** Records provided follows **

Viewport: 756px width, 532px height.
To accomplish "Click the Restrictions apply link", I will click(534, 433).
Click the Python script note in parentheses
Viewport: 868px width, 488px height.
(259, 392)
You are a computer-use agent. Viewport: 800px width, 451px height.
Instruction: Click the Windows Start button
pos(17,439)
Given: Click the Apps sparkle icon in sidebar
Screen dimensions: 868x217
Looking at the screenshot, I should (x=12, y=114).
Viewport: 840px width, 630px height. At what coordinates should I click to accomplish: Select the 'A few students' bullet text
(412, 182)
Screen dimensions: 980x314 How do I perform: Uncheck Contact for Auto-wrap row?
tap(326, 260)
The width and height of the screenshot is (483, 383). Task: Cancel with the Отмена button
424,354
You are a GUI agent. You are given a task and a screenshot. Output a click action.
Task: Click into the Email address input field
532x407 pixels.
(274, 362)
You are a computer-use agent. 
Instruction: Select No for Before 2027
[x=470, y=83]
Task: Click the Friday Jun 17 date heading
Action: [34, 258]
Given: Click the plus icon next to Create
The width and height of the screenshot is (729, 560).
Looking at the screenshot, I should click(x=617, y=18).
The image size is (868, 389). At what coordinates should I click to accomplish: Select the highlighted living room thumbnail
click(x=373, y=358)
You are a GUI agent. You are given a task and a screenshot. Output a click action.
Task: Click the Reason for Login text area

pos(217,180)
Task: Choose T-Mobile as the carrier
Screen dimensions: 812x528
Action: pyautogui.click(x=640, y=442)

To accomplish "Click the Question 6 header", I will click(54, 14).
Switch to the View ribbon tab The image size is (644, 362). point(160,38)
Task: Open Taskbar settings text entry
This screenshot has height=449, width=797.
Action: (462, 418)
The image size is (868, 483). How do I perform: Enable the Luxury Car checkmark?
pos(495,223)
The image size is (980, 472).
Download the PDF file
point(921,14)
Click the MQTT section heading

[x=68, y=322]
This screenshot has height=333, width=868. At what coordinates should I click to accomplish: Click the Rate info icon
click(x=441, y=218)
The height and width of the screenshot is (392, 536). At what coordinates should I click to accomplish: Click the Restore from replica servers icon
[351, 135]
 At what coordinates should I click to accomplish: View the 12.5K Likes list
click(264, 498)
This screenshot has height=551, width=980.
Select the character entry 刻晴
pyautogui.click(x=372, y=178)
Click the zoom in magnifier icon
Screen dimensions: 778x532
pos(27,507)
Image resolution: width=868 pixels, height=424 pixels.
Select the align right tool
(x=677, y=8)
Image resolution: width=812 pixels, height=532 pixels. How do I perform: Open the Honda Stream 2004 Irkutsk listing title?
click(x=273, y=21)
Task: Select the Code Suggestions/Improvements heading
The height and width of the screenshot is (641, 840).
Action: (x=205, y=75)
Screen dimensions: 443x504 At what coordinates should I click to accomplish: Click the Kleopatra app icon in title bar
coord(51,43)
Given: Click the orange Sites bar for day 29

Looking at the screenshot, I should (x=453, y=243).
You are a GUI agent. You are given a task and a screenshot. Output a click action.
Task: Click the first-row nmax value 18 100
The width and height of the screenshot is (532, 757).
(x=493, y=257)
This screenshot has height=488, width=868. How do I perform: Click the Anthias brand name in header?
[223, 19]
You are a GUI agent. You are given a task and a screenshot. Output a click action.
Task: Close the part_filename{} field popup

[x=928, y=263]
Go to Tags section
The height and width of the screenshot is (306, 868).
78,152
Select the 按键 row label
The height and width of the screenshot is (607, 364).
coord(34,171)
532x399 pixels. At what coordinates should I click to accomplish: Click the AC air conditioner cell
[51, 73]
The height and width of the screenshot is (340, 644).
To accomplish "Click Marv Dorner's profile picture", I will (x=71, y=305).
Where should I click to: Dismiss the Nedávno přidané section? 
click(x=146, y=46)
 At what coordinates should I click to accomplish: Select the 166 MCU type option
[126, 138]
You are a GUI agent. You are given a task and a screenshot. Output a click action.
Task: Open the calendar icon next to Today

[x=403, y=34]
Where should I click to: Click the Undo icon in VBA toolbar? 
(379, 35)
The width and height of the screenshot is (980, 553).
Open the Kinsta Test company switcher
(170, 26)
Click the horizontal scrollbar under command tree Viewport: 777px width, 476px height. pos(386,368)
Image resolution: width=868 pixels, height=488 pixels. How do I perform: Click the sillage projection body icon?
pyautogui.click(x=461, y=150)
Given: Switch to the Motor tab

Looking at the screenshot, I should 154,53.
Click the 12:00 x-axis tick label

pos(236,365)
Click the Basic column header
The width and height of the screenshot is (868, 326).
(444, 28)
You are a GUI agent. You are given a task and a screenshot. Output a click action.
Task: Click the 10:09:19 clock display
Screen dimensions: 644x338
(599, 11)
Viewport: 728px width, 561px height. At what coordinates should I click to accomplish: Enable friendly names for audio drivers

** End of Records provided **

■ **What to do**: Each line in the listing needs to be copied exactly.

■ **Answer section**:
Viewport: 756px width, 532px height.
To accomplish "Click the Restrictions apply link", I will click(534, 433).
Click the Python script note in parentheses
Viewport: 868px width, 488px height.
(259, 392)
You are a computer-use agent. Viewport: 800px width, 451px height.
Instruction: Click the Windows Start button
pos(17,439)
Given: Click the Apps sparkle icon in sidebar
Screen dimensions: 868x217
Looking at the screenshot, I should (x=12, y=114).
Viewport: 840px width, 630px height. At what coordinates should I click to accomplish: Select the 'A few students' bullet text
(412, 182)
Screen dimensions: 980x314 How do I perform: Uncheck Contact for Auto-wrap row?
tap(326, 260)
The width and height of the screenshot is (483, 383). Task: Cancel with the Отмена button
424,354
You are a GUI agent. You are given a task and a screenshot. Output a click action.
Task: Click into the Email address input field
532x407 pixels.
(274, 362)
You are a computer-use agent. 
Instruction: Select No for Before 2027
[x=470, y=83]
Task: Click the Friday Jun 17 date heading
Action: [34, 258]
Given: Click the plus icon next to Create
The width and height of the screenshot is (729, 560).
Looking at the screenshot, I should click(x=617, y=18).
The image size is (868, 389). At what coordinates should I click to accomplish: Select the highlighted living room thumbnail
click(x=373, y=358)
You are a GUI agent. You are given a task and a screenshot. Output a click action.
Task: Click the Reason for Login text area

pos(217,180)
Task: Choose T-Mobile as the carrier
Screen dimensions: 812x528
Action: pyautogui.click(x=640, y=442)

To accomplish "Click the Question 6 header", I will click(54, 14).
Switch to the View ribbon tab The image size is (644, 362). point(160,38)
Task: Open Taskbar settings text entry
This screenshot has height=449, width=797.
Action: (462, 418)
The image size is (868, 483). How do I perform: Enable the Luxury Car checkmark?
pos(495,223)
The image size is (980, 472).
Download the PDF file
point(921,14)
Click the MQTT section heading

[x=68, y=322]
This screenshot has height=333, width=868. At what coordinates should I click to accomplish: Click the Rate info icon
click(x=441, y=218)
The height and width of the screenshot is (392, 536). At what coordinates should I click to accomplish: Click the Restore from replica servers icon
[351, 135]
 At what coordinates should I click to accomplish: View the 12.5K Likes list
click(264, 498)
This screenshot has height=551, width=980.
Select the character entry 刻晴
pyautogui.click(x=372, y=178)
Click the zoom in magnifier icon
Screen dimensions: 778x532
pos(27,507)
Image resolution: width=868 pixels, height=424 pixels.
Select the align right tool
(x=677, y=8)
Image resolution: width=812 pixels, height=532 pixels. How do I perform: Open the Honda Stream 2004 Irkutsk listing title?
click(x=273, y=21)
Task: Select the Code Suggestions/Improvements heading
The height and width of the screenshot is (641, 840).
Action: (x=205, y=75)
Screen dimensions: 443x504 At what coordinates should I click to accomplish: Click the Kleopatra app icon in title bar
coord(51,43)
Given: Click the orange Sites bar for day 29

Looking at the screenshot, I should (x=453, y=243).
You are a GUI agent. You are given a task and a screenshot. Output a click action.
Task: Click the first-row nmax value 18 100
The width and height of the screenshot is (532, 757).
(x=493, y=257)
This screenshot has height=488, width=868. How do I perform: Click the Anthias brand name in header?
[223, 19]
You are a GUI agent. You are given a task and a screenshot. Output a click action.
Task: Close the part_filename{} field popup

[x=928, y=263]
Go to Tags section
The height and width of the screenshot is (306, 868).
78,152
Select the 按键 row label
The height and width of the screenshot is (607, 364).
coord(34,171)
532x399 pixels. At what coordinates should I click to accomplish: Click the AC air conditioner cell
[51, 73]
The height and width of the screenshot is (340, 644).
To accomplish "Click Marv Dorner's profile picture", I will (x=71, y=305).
Where should I click to: Dismiss the Nedávno přidané section? 
click(x=146, y=46)
 At what coordinates should I click to accomplish: Select the 166 MCU type option
[126, 138]
You are a GUI agent. You are given a task and a screenshot. Output a click action.
Task: Open the calendar icon next to Today

[x=403, y=34]
Where should I click to: Click the Undo icon in VBA toolbar? 
(379, 35)
The width and height of the screenshot is (980, 553).
Open the Kinsta Test company switcher
(170, 26)
Click the horizontal scrollbar under command tree Viewport: 777px width, 476px height. pos(386,368)
Image resolution: width=868 pixels, height=488 pixels. How do I perform: Click the sillage projection body icon?
pyautogui.click(x=461, y=150)
Given: Switch to the Motor tab

Looking at the screenshot, I should 154,53.
Click the 12:00 x-axis tick label

pos(236,365)
Click the Basic column header
The width and height of the screenshot is (868, 326).
(444, 28)
You are a GUI agent. You are given a task and a screenshot. Output a click action.
Task: Click the 10:09:19 clock display
Screen dimensions: 644x338
(599, 11)
Viewport: 728px width, 561px height. At what coordinates should I click to accomplish: Enable friendly names for audio drivers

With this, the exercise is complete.